Incumbents 'open to FinTech collaboration'

Key players in the financial services industry are set on a clear pathway towards collaboration, whether they like it or not, according to a report from Barclays Corporate Banking.

The bank conducted a survey of nearly 2,000 industry leaders from across financial services, at Money 20/20 events in Europe, Asia and the US.

From these senior executives, it found that more than two-thirds (69 per cent) of businesses globally identify collaborating and partnering with FinTechs for mutual benefit as the preferred approach for traditional banks in the future – contrary to public perceptions which may still be that established financial institutions see FinTech as a threat.

This attitude is particularly strong in Europe (72 per cent), and the US (71 per cent), where the approach from established financial services players is changing towards a clearly stated desire to work together with FinTechs.

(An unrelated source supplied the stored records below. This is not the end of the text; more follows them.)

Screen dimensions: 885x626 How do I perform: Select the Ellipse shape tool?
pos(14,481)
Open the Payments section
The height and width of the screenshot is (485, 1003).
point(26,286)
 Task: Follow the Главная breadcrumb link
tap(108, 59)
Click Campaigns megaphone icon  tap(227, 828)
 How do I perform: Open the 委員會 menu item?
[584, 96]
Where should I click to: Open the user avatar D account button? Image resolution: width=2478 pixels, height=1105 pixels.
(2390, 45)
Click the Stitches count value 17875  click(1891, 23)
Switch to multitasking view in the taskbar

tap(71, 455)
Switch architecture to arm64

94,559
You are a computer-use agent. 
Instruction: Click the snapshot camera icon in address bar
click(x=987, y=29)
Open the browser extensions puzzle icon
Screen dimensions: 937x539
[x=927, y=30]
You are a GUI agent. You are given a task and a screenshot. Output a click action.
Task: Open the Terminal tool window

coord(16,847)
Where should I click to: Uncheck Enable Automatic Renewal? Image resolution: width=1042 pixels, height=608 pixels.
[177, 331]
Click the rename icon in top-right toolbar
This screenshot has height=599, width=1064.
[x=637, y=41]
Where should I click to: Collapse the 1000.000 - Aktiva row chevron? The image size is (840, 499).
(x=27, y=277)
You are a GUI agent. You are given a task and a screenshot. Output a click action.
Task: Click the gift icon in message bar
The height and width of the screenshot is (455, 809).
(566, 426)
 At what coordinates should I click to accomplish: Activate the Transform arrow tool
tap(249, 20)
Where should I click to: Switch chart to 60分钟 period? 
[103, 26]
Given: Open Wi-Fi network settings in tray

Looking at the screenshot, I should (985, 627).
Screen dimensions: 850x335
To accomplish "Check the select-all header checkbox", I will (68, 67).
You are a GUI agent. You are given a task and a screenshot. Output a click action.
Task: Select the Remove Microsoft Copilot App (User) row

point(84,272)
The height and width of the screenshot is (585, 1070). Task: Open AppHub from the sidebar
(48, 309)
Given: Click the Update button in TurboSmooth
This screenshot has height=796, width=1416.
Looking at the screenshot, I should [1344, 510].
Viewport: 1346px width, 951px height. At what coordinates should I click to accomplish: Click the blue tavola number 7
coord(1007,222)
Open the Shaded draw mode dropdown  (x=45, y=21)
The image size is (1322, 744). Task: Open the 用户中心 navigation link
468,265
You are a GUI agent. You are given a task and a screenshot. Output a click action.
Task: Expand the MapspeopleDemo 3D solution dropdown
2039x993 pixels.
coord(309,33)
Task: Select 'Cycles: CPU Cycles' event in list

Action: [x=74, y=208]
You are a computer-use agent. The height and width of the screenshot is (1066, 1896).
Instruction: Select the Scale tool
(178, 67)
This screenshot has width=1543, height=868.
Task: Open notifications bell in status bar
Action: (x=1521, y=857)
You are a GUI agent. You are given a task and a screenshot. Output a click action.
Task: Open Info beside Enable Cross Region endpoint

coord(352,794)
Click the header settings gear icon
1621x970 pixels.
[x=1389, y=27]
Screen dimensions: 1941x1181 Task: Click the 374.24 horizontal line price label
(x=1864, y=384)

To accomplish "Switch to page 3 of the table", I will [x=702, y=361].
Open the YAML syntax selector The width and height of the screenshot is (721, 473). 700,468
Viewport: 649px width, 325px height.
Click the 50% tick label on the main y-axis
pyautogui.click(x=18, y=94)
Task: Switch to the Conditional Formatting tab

According to respondents, China is expected to see the biggest rise in payment innovation in the next five years, with 45 per cent of Asian firms ranking it as the most likely source of future innovation, along with 40 per cent of European firms.

Even the US - which was the only region to select itself as the most obvious hotspot for future innovation (selected by 34 per cent of firms) - ranked China as the second most probable source (chosen by 25 per cent).

While still in the shadow of China, India ranks in the top three as a future source of payment innovation across all three regions, with 21 per cent voting for it in Asia, 12 per cent in Europe and a further 10 per cent in the US.

Global attitudes towards cyber security also emerged as an area of focus. Over half (53 per cent) of all professionals surveyed identified that their companies did not have a robust approach to cyber security – yet only 23 per cent of respondents felt that investing further in this area should be a priority. More than a quarter (27 per cent) also felt that their firms could be doing more to educate colleagues on cyber security.

Financial services firms in Asia were the least confident when it came to approaching the issue, with only 37 per cent expressing confidence in their own defences – compared to 54 per cent in Europe and 47 per cent in the US. However, they were also leading global efforts to enhance cyber security protections – with 35 per cent of respondents in Asia seeking to increase education and 26 per cent looking to enhance their investment in this area.

Phil Bowkley, global head of the financial institutions group at Barclays Corporate Banking, said: “As traditional banks look set to collaborate with FinTechs for mutual benefit, and innovation continues to be driven from locations dispersed all over the world, what is clear is that in this fast moving environment successful business models will need to adapt rapidly and reflect regional sentiment and opportunities.”